Obtaining Node according to the qosClass field extracted in the step 1 by using BalancedQoSPriority scoring order _i Corresponding score B _i The specific score calculation steps are as follows:

step 1.1: extracting QoS grade of Pod to be scheduled, and setting the QoS grade as P;

step 1.2: traversing each Node, counting the Pod number of P grade on each Node and the Pod number in the Node, and respectively marking as P _L And P _all And calculate the duty ratio

Step 1.3: traversing each Node, counting the total number of P grade Pod numbers in the cluster and Pod numbers in the cluster, and respectively marking as C _L And C _all And calculate the duty ratio

Step 1.4: finally, the score of each Node is calculated, and B=10×|1- (P) _L +1)/(P _all +1)+(C _L +1)/(C _all +1) |. And I is an integer sign.

Step 4: let Score _i ＝ω ₁ L _i +ω ₂ B _i Arranged in descending order of score

In order to obtain the final Node score ranking list, the method comprises the steps 2 and 3Node of (2) _i Corresponding score L _i 、B _i Weighted summation is carried out to obtain Node _i Corresponding total Score _i ，ω ₁ 、ω ₂ Can be determined by the user according to different scenes, but the weight addition should be 1 when ω ₁ ＝1,ω ₂ =0 the present algorithm is converted to a pure LeastRequestedPriority algorithm when ω ₁ ＝0,ω ₂ =1 the algorithm is converted to a pure balanceqosporicity algorithm, the invention proposes to set ω ₁ ＝ω ₂ ＝0.5；

Step 5: the Node with the highest score is used as the optimal destination Node to carry out Binding (Binding operation executed by Master)

For the Score obtained in step 4 _i And (3) arranging in descending order, and taking the Node with the highest score as the optimal destination Node to carry out Binding.

The effectiveness of the invention is verified by simulation as follows:

the experiment adopts 1 Master (4 cores 4 GB), 3 Nodes (2 cores 2 GB), and deploys 40 Pods, wherein the Pods comprise 10 BestEfforts (lowest level), 10 Guaranideds (highest level) and 20 burst tables (medium level), and the CPUs and memories of the Pod applications are unequal.

The calculation of the CPU dispersion is as shown in the formulas (1), (2) and (3):

the Memory dispersion is calculated as shown in formulas (4), (5) and (6):

the QoS balance is calculated using standard deviations of the same QoS level Pod on each Node.

The composite dispersion is defined as the mean of the sum of the normalized CPU dispersion and Memory dispersion and the mean of the normalized QoS equilibrium.

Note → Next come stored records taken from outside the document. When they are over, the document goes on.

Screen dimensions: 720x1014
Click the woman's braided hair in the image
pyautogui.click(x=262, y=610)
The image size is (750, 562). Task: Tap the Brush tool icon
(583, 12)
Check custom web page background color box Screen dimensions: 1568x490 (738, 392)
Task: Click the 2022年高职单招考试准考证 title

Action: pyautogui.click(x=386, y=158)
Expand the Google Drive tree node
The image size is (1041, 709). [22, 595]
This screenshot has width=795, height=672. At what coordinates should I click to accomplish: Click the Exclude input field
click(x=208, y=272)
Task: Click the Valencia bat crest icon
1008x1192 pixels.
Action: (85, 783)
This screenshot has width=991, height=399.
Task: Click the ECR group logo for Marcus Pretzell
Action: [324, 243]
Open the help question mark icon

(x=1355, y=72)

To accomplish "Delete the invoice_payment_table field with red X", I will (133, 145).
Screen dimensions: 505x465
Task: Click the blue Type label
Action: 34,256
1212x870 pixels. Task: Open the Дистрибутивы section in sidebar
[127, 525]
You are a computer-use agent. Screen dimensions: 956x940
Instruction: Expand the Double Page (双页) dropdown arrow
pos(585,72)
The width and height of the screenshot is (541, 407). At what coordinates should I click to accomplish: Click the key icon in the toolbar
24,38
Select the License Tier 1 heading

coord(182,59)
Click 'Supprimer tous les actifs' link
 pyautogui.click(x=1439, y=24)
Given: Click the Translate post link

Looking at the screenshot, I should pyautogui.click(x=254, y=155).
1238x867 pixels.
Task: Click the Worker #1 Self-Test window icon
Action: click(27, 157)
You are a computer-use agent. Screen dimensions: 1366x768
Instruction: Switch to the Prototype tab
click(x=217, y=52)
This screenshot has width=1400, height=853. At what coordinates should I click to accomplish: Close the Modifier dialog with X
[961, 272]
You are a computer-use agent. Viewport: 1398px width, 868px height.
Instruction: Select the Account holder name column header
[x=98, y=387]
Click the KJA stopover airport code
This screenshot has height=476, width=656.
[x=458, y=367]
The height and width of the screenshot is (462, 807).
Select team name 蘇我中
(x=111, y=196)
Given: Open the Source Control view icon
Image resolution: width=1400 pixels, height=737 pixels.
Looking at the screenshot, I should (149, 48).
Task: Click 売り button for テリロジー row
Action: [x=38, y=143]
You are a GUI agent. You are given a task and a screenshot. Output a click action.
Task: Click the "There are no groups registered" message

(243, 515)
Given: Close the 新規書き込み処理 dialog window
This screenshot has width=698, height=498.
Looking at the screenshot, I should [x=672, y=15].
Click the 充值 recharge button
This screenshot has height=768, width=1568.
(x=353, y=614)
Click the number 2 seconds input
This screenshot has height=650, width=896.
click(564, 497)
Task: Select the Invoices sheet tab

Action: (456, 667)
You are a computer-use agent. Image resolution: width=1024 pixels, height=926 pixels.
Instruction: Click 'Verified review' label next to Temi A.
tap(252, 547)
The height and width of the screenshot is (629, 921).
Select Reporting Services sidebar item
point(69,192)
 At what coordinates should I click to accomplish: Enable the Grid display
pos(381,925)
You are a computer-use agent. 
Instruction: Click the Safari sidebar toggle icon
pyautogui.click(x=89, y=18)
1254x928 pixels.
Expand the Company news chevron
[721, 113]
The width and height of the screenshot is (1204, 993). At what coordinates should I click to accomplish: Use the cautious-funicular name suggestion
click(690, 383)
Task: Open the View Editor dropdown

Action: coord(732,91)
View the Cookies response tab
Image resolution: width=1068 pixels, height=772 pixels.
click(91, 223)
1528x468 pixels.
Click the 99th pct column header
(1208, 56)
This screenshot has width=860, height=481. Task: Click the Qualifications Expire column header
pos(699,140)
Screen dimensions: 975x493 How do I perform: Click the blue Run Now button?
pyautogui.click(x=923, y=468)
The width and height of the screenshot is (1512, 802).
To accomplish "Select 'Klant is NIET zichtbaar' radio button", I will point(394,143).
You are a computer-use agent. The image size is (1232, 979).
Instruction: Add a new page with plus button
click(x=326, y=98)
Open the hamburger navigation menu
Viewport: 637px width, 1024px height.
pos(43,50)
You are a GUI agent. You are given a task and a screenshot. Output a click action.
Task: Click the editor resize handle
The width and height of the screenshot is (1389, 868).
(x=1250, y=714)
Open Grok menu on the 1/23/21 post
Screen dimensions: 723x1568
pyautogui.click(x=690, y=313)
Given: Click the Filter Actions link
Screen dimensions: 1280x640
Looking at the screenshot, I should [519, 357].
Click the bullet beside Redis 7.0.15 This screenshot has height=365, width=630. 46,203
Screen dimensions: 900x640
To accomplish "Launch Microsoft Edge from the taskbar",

The 4 scheduling methods for the simulation experiment test are respectively as follows: default scheduling algorithm (shown as Default in the figure), a modified Kubernetes resource scheduling method (shown as QL in the figure), leastrequest priority (shown as Least in the figure), and baranceqospority (shown as QoS in the figure). The obtained CPU/Memory dispersion is shown in figure 1, the obtained QoS equilibrium degree is shown in figure 2, the obtained comprehensive dispersion degree is shown in figure 3, and experimental results show that the improved Kubernetes resource scheduling method has smaller comprehensive dispersion degree, so that the computing resources can be efficiently utilized, and the QoS levels can be uniformly distributed.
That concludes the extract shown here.